C'est un rendez-vous annuel important pour l'Alliance des universités recherche et formation (Auref) qui rassemble une trentaine de petites et moyennes universités, soit la moitié des établissements français. Ce qui représente près de 600 000 étudiants. Cette année, c'est Nîmes Université qui a accueilli le séminaire de l'Auref durant deux jours, les 18 et 19 juin. Présidents et vice-présidents d'une quinzaine d'universités se sont déplacés au fort Vauban pour des réunions de travail.

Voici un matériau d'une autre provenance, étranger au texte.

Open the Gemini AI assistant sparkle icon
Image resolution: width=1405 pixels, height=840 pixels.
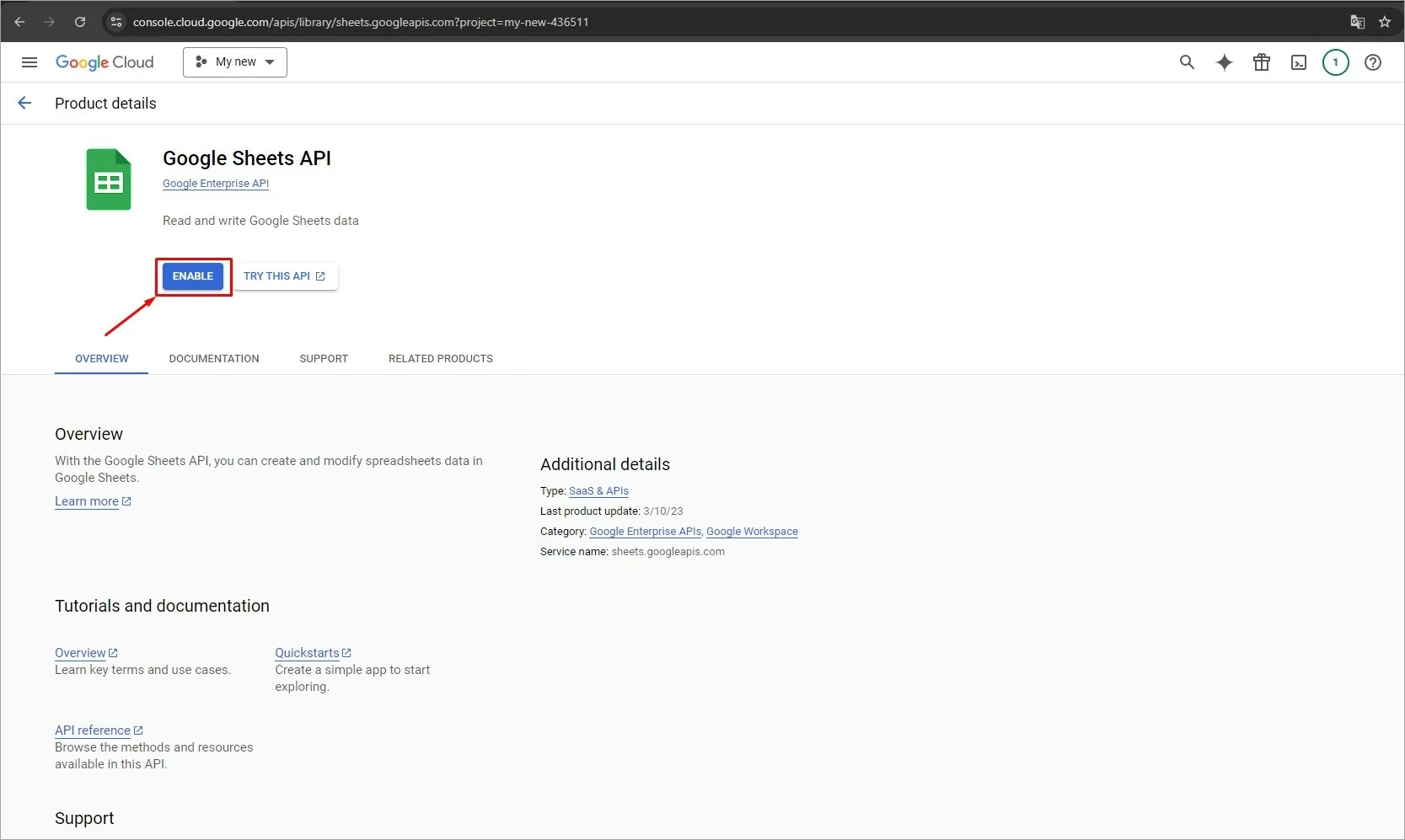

Angers, Nanterre, Dunkerque, Mulhouse, Corte, Rennes, Poitiers, Albi, Avignon ou encore Perpignan... le maillage territorial sur l'enseignement supérieur et la recherche était bien représenté et fait partie des priorités de cette alliance.

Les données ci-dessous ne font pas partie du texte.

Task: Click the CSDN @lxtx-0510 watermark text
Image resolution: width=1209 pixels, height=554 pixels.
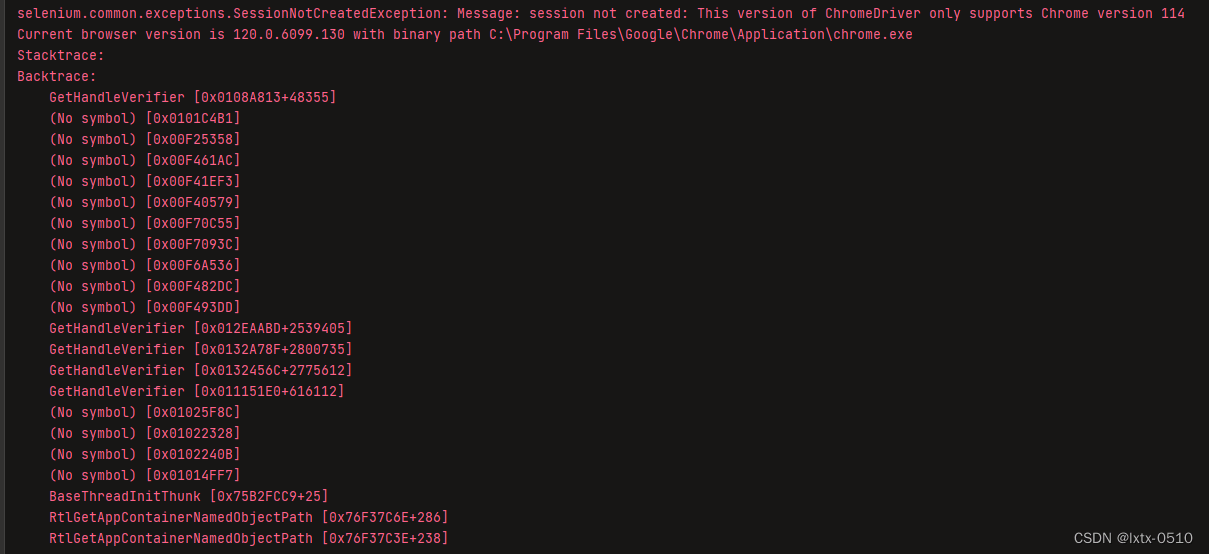Action: (x=1133, y=538)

Le sujet majeur abordé, qui a occupé une bonne partie des discussions, c'est évidemment la baisse des dotations de l'État aux universités. Quasiment toutes sont concernées dont celle de Nîmes qui reste dynamique malgré cette diminution de moyens financiers. "On parle beaucoup d'excellence au sujet de l'université et à juste titre mais ce dont on ne parle jamais, c'est l'ascenseur social. Et nous à Nîmes, c'est l'une de nos principales caractéristiques. On permet à des jeunes qui n'auraient jamais pu aller à l'université, d'être diplômé et d'avoir une carrière", souligne Benoît Roig, président de Nîmes Université et membre du bureau de l'Auref, qui déplore ces coupes budgétaires malgré le rôle fondamental et social d'une université comme celle de Nîmes.
"C'était symbolique d'accueillir l'Auref"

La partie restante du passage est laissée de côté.